Thought Archive

Cancer

Family Risk and Genetics in Bowel Cancer

20 Aug 2025

Family Risk and Genetics in Bowel Cancer

Family Risk and Genetics in Bowel Cancer

Most bowel cancers are sporadic (happen by chance), but about 1 in 10 cases are linked to inherited genetic factors. Knowing your family risk helps decide whether you should start screening earlier, or consider genetic testing.


Family History

Your risk is higher if:

  • A first-degree relative (parent, sibling, or child) had bowel cancer.
  • Multiple relatives on the same side of the family were affected.
  • A relative was diagnosed at a younger age (before 50).

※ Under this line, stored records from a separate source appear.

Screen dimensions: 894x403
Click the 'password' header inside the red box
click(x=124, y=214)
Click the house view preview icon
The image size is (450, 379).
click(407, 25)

The closer the relation and the younger the age of diagnosis, the stronger the risk.


Genetic Conditions

Some rare inherited syndromes carry a very high risk:

  • Lynch Syndrome (HNPCC): Increases lifetime risk of bowel and other cancers.
  • Familial Adenomatous Polyposis (FAP): Causes hundreds of polyps in the bowel, almost always progressing to cancer without treatment.
  • MUTYH-associated polyposis (MAP): Similar to FAP but usually fewer polyps.

Genetic Testing

  • Recommended if your family history suggests an inherited syndrome.
  • Usually involves a blood test or cheek swab to check for specific gene mutations.
  • Results help guide personalised screening and prevention plans for you and your relatives.

What This Means for Screening

  • Average risk: Begin screening at 50 (FIT test, colonoscopy if needed).
  • Moderate risk: Screening may start at 40, or 10 years earlier than the youngest family diagnosis.
  • High risk (Lynch, FAP, MAP): Screening may begin in the 20s or 30s, with regular colonoscopy.

Takeaway

Family history and genetics don’t guarantee you’ll develop bowel cancer, but they change your risk level and influence screening recommendations. If you’re concerned, talk to your doctor or a genetic counsellor — early awareness saves lives.